J'ai remarqué également que l'auteur, bien qu'il soit lui-même un homme, semblait avoir prit le parti des féministes. Oui, mesdames les engagées à la cause, n'hésitez pas à lire ce livre. Il vous épanouira tant il rabaisse clairement l'homme … Presque plus bas que terre. En tant que femme qui ne prône pas l'égalité des sexes mais la complémentarité des sexes, je trouve ça peu approprié d'essayer de glorifier la place des femmes en rabaissant les hommes. Si réellement ce qui est recherché n'est que l'égalité des sexes, pourquoi rabaisser les hommes au lieu de démontrer, par A + B, qu'une femme est autant capable ? Diminuer quelqu'un ne signifie pas, pour moi en tout cas, être meilleur … 
Une phrase dans ce roman m'a un peu choqué. Je l'ai trouvé déplacé et presque irrespectueuse. La voici : « Je fus du nombre, mais ce matin je me sens une âme d'épouse de moudjahidin, humble crachoir dans lequel s'égouttent les terroristes avant de s'en aller massacrer nos dessinateurs. » - Je pense que tout le monde aura fait le rapprochement avec les attentats qui ont touché Charlie Hebdo … Je ne sais pas … Je trouve ça tiré par les cheveux de faire adhérer cette femme aux pratiques des terroristes, même si ça ne dure qu'une phrase. À mes yeux, et je parle vraiment personnellement, certains sujets doivent être respectés. N'oublions pas que des hommes sont morts dans d'atroces souffrances et que derrière eux, il reste quand même leurs familles qui doivent vivre avec ça jusqu'à la fin de leurs jours. Je comprend ensuite ceux qui défendront cette réplique parce qu'ils aiment les satires autant qu'ils aiment les caricatures de Charlie Hebdo. Encore une fois, il ne s'agit là que de mon ressenti de sensible (peut-être, un petit peu).

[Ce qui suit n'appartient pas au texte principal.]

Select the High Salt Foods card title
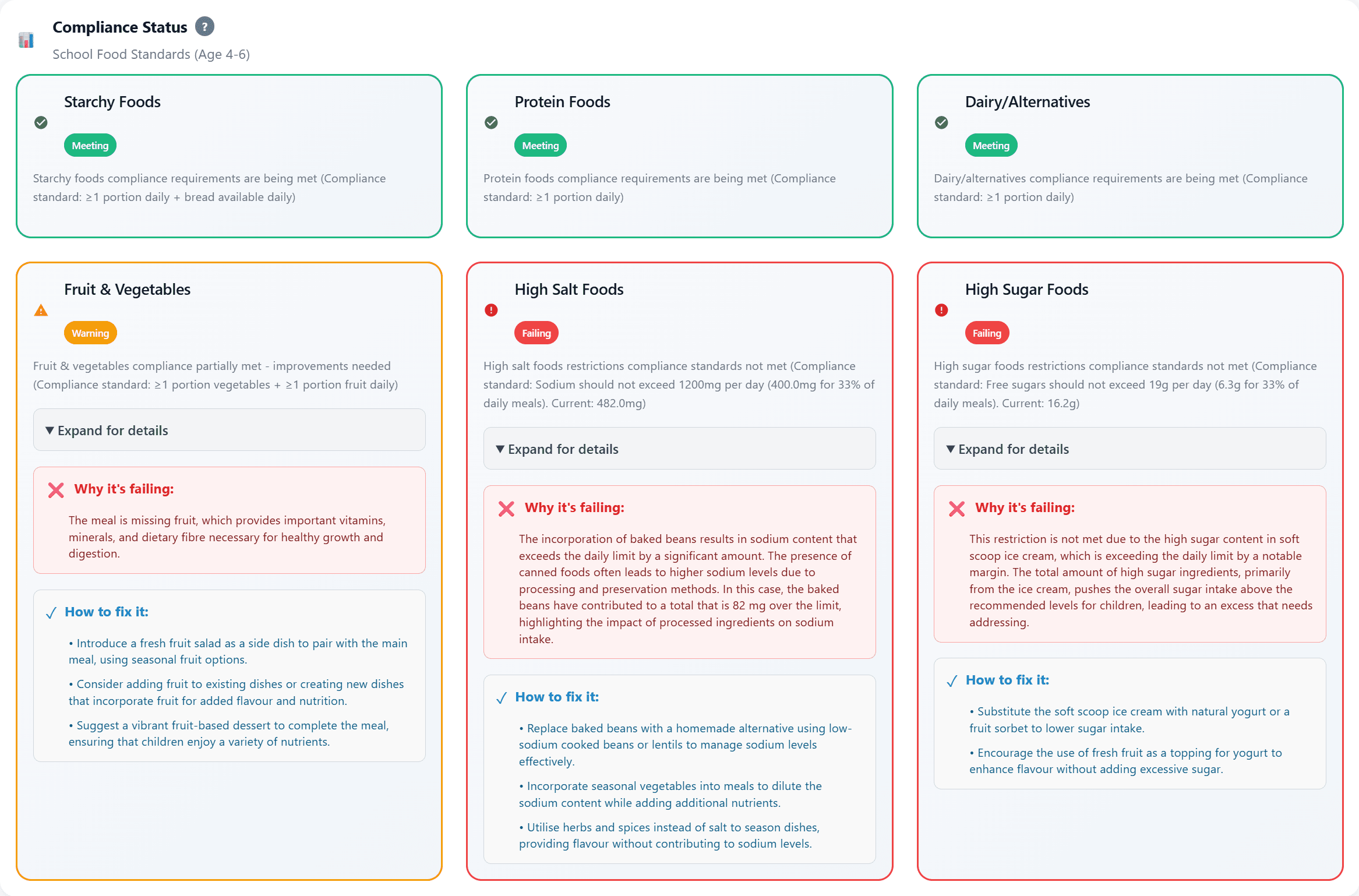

Moi qui suis généralement en admiration devant les figures de style dans les romans, cette fois-ci, je me retrouve complètement lassée. Dans la vie comme en littérature, rien n'est bon dans l'excès ! Et là, trop c'est trop ! Ce travail lorsqu'il parsème un texte a tendance à poétiser une histoire, à l'adoucir. Ici, c'est tout l'inverse puisque ça devient très très lourd. Une lourdeur qui s'en ressent brutalement puisqu'à 50 pages de la fin, on a l'impression que le roman s'essouffle … Et nous avec ! Il ne se passe plus rien, si ce n'est des échanges sans intérêt entre Jeanne et … Et Jeanne, puisque plus personne ne lui répond.
En résumé, j'ai apprécié ce roman qui nage subtilement avec un important trouble psychologique : le dédoublement de personnalité. Je regrette simplement que cette maladie n'ai pas été davantage abordée afin de rendre la fin plus explicite (pour moi, Jeanne a finalement voler « la lumière » aux autres et en refusant de léguer sa place, elle a, de ce fait, bannit Geoffrey et Noémie). Seule la lecture de ce livre vous permettra de vous faire un avis sur le véritable sens de cette histoire. N'attendez pas de tomber sur un chef d'oeuvre, mais quoiqu'il en soit sur un genre particulièrement intéressant et déstabilisant.